Kendini “araştırmacı şair” olarak tanıtan Sunay Akın, kapağını “ay yıldızlı gökyüzü ve milli mücadele yıllarını anımsatan” fotoğrafla süslediği yeni kitabının ismini, Mustafa Kemal Paşa'ya ayrılan odada yastık kılıflarına işlenmiş bu şiirden esinlenmiş, 'Şiirli Yastık' olarak seçmiş.
Hamdi Gezmiş, Hakan Dilek ve Rıdvan Akbulut anısına ithaf edilen kitapta birbirinden ilginç bölümler var, hepsinde de yazar bizi değişik duymadığımız bilgilerle buluşturuyor. Eleştirmenlere göre, Sunay Akın; “Cumhuriyet tarihimizin bilinen olaylarının bilinmeyen ayrıntılarını, adları anılmayan kahramanların gizli kalmış yaşam öykülerini belgelerde, kitaplarda arkeolojik kazılar yaparak tatlı dille, sık sık gülümseterek, bazen de hüzünlendirerek anlatıyor. Araştırmayı, akla gelmeyen konular ve kişilerin en küçük ayrıntılarına dek incelemeyi, bilinmeyenleri bulmayı ve anlatmayı seviyor. Keyifle okunan, yeni bilgiler edinilen, arada gülünen, arada hüzünlenilen denemeler yazıyor. Olayları olduğu kadar, belki daha çok kişileri anlatmayı seviyor. İlgisi de çok önemli görevler yapmış, yaptıklarıyla alanının birincisi olmuş, insanları şaşırtmış ama zamanla unutulmaya terk edilmiş, hiç bilinmemiş ya da yeterince takdir edilmemiş kişilere yönelik. Onları tarih kitaplarından, anılardan, dergi ve gazete sayfalarından çıkarıyor; öykülerini olanca ilginçliğiyle anlatıyor. Anlattıkları belgelere dayanıyor ama anlatımındaki içtenlik sanki geçmişten günümüze gelmiş bir meddahı dinliyormuşuz izlenimi yaratıyor.

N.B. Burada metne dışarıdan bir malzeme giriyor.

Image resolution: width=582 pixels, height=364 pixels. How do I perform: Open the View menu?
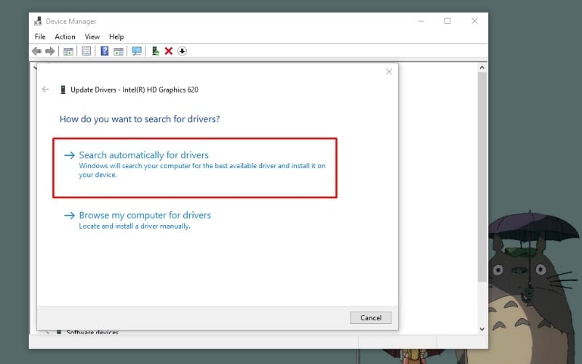(92, 36)
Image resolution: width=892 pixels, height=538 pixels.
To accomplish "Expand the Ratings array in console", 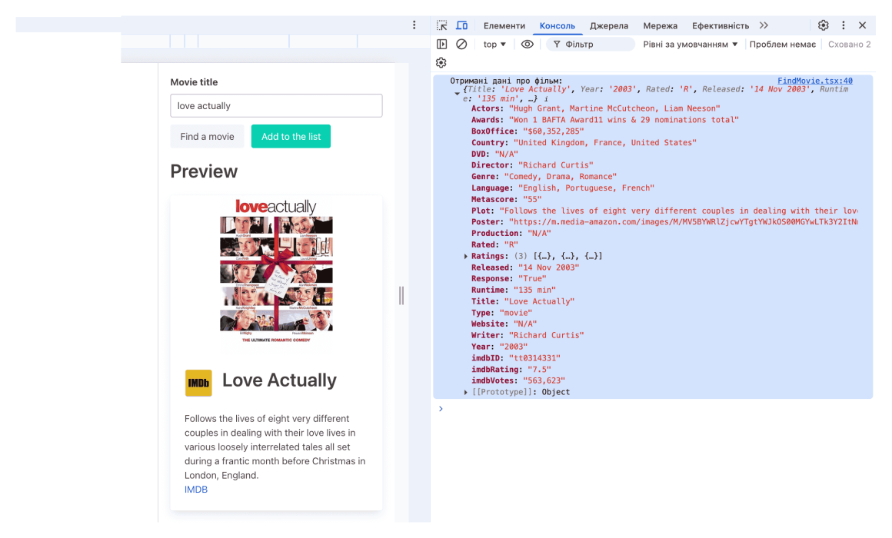I will click(x=466, y=256).
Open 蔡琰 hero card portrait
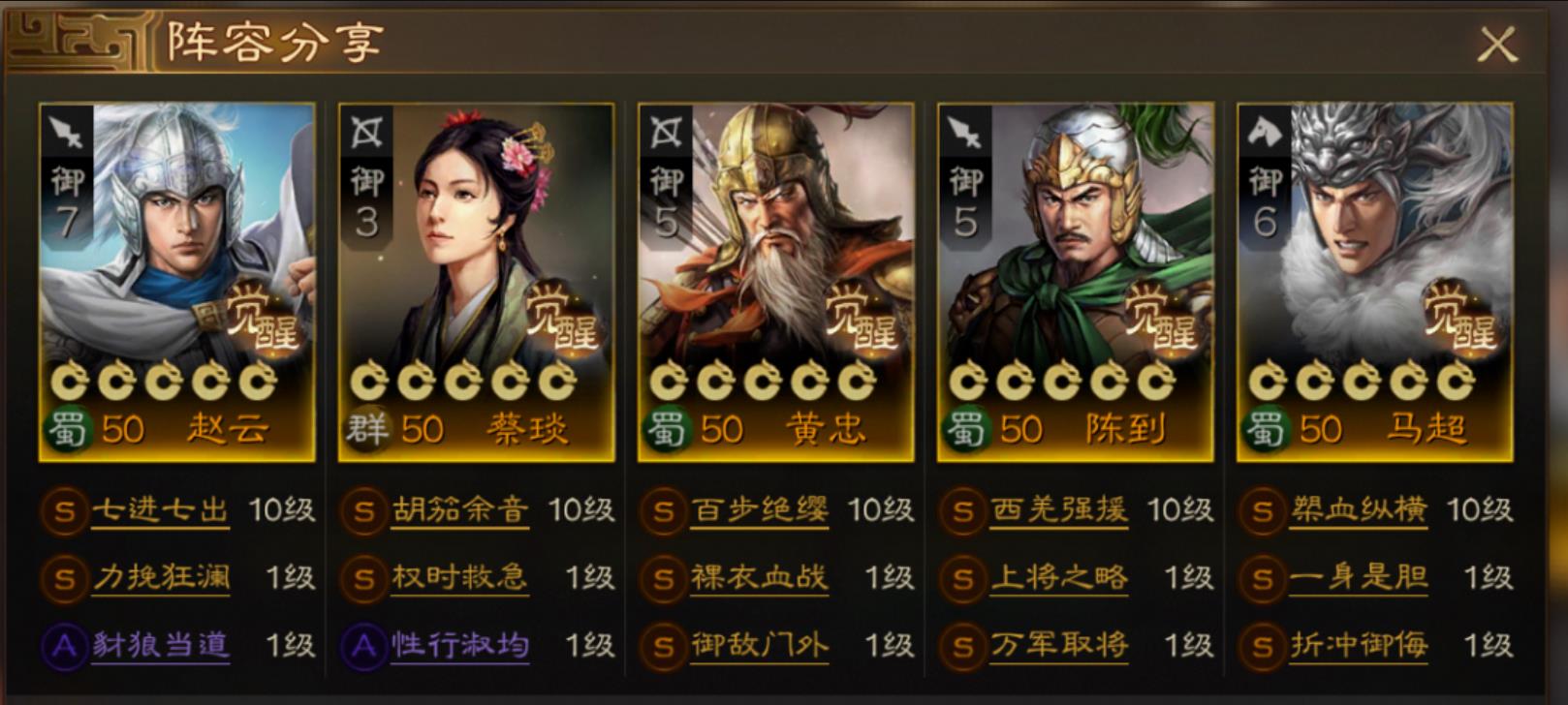Image resolution: width=1568 pixels, height=705 pixels. (x=476, y=282)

Sesi kulaklarımızda yankılanıyor, jest ve mimikleri belleğimizde canlanıyor.”

***

Kitapta, sıkça Milli Mücadele, kurtuluş, kuruluş günlerimizle ilgili anekdotlara yer verilmiş.
‘Şiirli Yastık’, Suriye dönüşü işgal günlerinde İstanbul’da Atatürk’ün Pera Palas’ta geçirdiği bir haftanın öyküsüyle başlıyor. Mustafa Kemal’e hayasızca saldıranlar bu öyküyü okusunlar da O’nun düşmanı bile olamayacaklarını görsünler!

“Tıbbiye Çiçekleri”, Haydarpaşa Tıp Fakültesi’ndeki yurtsever öğrencileri aktarıyor. “Cephane Sandığı”nda ise “Atatürk’ü Samsun’a götüren vapurun hangi Bandırma vapuru olduğu” sorusuna yanıt buluyoruz (Birden fazla Bandırma Vapuru vardır kayıtlarda.)

“Yere Batsın Saraylar”da tıbbiyelilerin direniş mitingleri yer alır.

Cumhuriyet’in ilk milli eğitim bakanlarından Dr. Reşit Galip’in yaşam öyküsü de müthiştir.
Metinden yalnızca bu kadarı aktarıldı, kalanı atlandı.